-- Data records follows --

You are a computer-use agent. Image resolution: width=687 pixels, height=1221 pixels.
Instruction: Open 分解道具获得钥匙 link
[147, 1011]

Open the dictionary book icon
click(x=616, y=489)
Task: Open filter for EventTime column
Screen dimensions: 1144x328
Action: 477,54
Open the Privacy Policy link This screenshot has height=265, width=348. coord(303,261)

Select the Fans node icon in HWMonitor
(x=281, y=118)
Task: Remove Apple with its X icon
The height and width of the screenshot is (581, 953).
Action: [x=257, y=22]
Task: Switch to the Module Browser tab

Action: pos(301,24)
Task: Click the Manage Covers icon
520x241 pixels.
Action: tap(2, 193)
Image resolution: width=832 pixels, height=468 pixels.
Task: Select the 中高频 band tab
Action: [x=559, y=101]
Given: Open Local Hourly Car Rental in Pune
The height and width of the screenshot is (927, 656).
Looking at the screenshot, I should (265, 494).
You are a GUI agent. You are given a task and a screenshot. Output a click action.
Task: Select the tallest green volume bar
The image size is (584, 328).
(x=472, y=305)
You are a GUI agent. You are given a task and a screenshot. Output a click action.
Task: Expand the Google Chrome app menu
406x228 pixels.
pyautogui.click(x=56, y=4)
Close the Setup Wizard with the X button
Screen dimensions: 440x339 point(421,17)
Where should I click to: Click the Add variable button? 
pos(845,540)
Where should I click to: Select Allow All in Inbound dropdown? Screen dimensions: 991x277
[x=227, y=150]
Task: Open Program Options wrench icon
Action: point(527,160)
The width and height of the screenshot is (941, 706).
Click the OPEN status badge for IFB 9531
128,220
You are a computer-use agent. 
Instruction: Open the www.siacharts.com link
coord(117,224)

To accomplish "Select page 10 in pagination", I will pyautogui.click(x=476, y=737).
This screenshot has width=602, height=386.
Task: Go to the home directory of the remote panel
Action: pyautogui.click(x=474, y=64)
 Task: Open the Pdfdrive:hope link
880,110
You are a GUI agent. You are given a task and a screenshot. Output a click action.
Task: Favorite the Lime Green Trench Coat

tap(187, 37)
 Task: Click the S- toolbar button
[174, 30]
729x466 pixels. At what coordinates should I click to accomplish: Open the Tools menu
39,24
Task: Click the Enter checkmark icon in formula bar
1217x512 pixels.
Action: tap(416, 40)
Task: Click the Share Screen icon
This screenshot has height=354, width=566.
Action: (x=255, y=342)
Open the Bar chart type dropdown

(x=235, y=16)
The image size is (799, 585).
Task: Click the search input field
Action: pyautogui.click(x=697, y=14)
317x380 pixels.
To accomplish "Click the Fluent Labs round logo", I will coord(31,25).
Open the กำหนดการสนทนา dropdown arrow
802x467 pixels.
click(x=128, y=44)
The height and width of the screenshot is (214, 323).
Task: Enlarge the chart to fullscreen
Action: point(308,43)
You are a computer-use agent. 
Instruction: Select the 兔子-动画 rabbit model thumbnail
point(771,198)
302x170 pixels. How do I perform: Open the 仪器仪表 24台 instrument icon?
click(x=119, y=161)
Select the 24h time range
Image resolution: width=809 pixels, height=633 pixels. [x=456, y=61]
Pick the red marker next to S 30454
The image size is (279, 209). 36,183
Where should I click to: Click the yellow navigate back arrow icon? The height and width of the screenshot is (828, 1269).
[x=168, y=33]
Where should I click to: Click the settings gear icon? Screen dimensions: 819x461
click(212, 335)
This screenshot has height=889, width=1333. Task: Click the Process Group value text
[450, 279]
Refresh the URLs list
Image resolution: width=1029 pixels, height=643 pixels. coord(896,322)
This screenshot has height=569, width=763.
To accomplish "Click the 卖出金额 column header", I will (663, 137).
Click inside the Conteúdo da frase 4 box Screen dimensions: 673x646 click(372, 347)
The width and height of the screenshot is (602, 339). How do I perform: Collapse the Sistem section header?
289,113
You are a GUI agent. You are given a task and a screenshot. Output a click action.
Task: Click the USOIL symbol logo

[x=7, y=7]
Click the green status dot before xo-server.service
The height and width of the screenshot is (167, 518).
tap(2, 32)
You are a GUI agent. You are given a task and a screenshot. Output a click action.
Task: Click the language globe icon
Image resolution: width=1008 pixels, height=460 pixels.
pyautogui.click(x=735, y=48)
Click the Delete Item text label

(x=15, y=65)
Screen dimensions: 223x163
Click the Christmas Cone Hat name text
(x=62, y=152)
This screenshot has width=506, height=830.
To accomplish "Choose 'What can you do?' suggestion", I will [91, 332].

-- Data records concluded --

What the task requires →
Transcribe the records above exactly as they appear.

Answer to the problem →
You are a computer-use agent. Image resolution: width=687 pixels, height=1221 pixels.
Instruction: Open 分解道具获得钥匙 link
[147, 1011]

Open the dictionary book icon
click(x=616, y=489)
Task: Open filter for EventTime column
Screen dimensions: 1144x328
Action: 477,54
Open the Privacy Policy link This screenshot has height=265, width=348. coord(303,261)

Select the Fans node icon in HWMonitor
(x=281, y=118)
Task: Remove Apple with its X icon
The height and width of the screenshot is (581, 953).
Action: [x=257, y=22]
Task: Switch to the Module Browser tab

Action: pos(301,24)
Task: Click the Manage Covers icon
520x241 pixels.
Action: tap(2, 193)
Image resolution: width=832 pixels, height=468 pixels.
Task: Select the 中高频 band tab
Action: [x=559, y=101]
Given: Open Local Hourly Car Rental in Pune
The height and width of the screenshot is (927, 656).
Looking at the screenshot, I should (265, 494).
You are a GUI agent. You are given a task and a screenshot. Output a click action.
Task: Select the tallest green volume bar
The image size is (584, 328).
(x=472, y=305)
You are a GUI agent. You are given a task and a screenshot. Output a click action.
Task: Expand the Google Chrome app menu
406x228 pixels.
pyautogui.click(x=56, y=4)
Close the Setup Wizard with the X button
Screen dimensions: 440x339 point(421,17)
Where should I click to: Click the Add variable button? 
pos(845,540)
Where should I click to: Select Allow All in Inbound dropdown? Screen dimensions: 991x277
[x=227, y=150]
Task: Open Program Options wrench icon
Action: point(527,160)
The width and height of the screenshot is (941, 706).
Click the OPEN status badge for IFB 9531
128,220
You are a computer-use agent. 
Instruction: Open the www.siacharts.com link
coord(117,224)

To accomplish "Select page 10 in pagination", I will pyautogui.click(x=476, y=737).
This screenshot has width=602, height=386.
Task: Go to the home directory of the remote panel
Action: pyautogui.click(x=474, y=64)
 Task: Open the Pdfdrive:hope link
880,110
You are a GUI agent. You are given a task and a screenshot. Output a click action.
Task: Favorite the Lime Green Trench Coat

tap(187, 37)
 Task: Click the S- toolbar button
[174, 30]
729x466 pixels. At what coordinates should I click to accomplish: Open the Tools menu
39,24
Task: Click the Enter checkmark icon in formula bar
1217x512 pixels.
Action: tap(416, 40)
Task: Click the Share Screen icon
This screenshot has height=354, width=566.
Action: (x=255, y=342)
Open the Bar chart type dropdown

(x=235, y=16)
The image size is (799, 585).
Task: Click the search input field
Action: pyautogui.click(x=697, y=14)
317x380 pixels.
To accomplish "Click the Fluent Labs round logo", I will coord(31,25).
Open the กำหนดการสนทนา dropdown arrow
802x467 pixels.
click(x=128, y=44)
The height and width of the screenshot is (214, 323).
Task: Enlarge the chart to fullscreen
Action: point(308,43)
You are a computer-use agent. 
Instruction: Select the 兔子-动画 rabbit model thumbnail
point(771,198)
302x170 pixels. How do I perform: Open the 仪器仪表 24台 instrument icon?
click(x=119, y=161)
Select the 24h time range
Image resolution: width=809 pixels, height=633 pixels. [x=456, y=61]
Pick the red marker next to S 30454
The image size is (279, 209). 36,183
Where should I click to: Click the yellow navigate back arrow icon? The height and width of the screenshot is (828, 1269).
[x=168, y=33]
Where should I click to: Click the settings gear icon? Screen dimensions: 819x461
click(212, 335)
This screenshot has height=889, width=1333. Task: Click the Process Group value text
[450, 279]
Refresh the URLs list
Image resolution: width=1029 pixels, height=643 pixels. coord(896,322)
This screenshot has height=569, width=763.
To accomplish "Click the 卖出金额 column header", I will (663, 137).
Click inside the Conteúdo da frase 4 box Screen dimensions: 673x646 click(372, 347)
The width and height of the screenshot is (602, 339). How do I perform: Collapse the Sistem section header?
289,113
You are a GUI agent. You are given a task and a screenshot. Output a click action.
Task: Click the USOIL symbol logo

[x=7, y=7]
Click the green status dot before xo-server.service
The height and width of the screenshot is (167, 518).
tap(2, 32)
You are a GUI agent. You are given a task and a screenshot. Output a click action.
Task: Click the language globe icon
Image resolution: width=1008 pixels, height=460 pixels.
pyautogui.click(x=735, y=48)
Click the Delete Item text label

(x=15, y=65)
Screen dimensions: 223x163
Click the Christmas Cone Hat name text
(x=62, y=152)
This screenshot has width=506, height=830.
To accomplish "Choose 'What can you do?' suggestion", I will [91, 332].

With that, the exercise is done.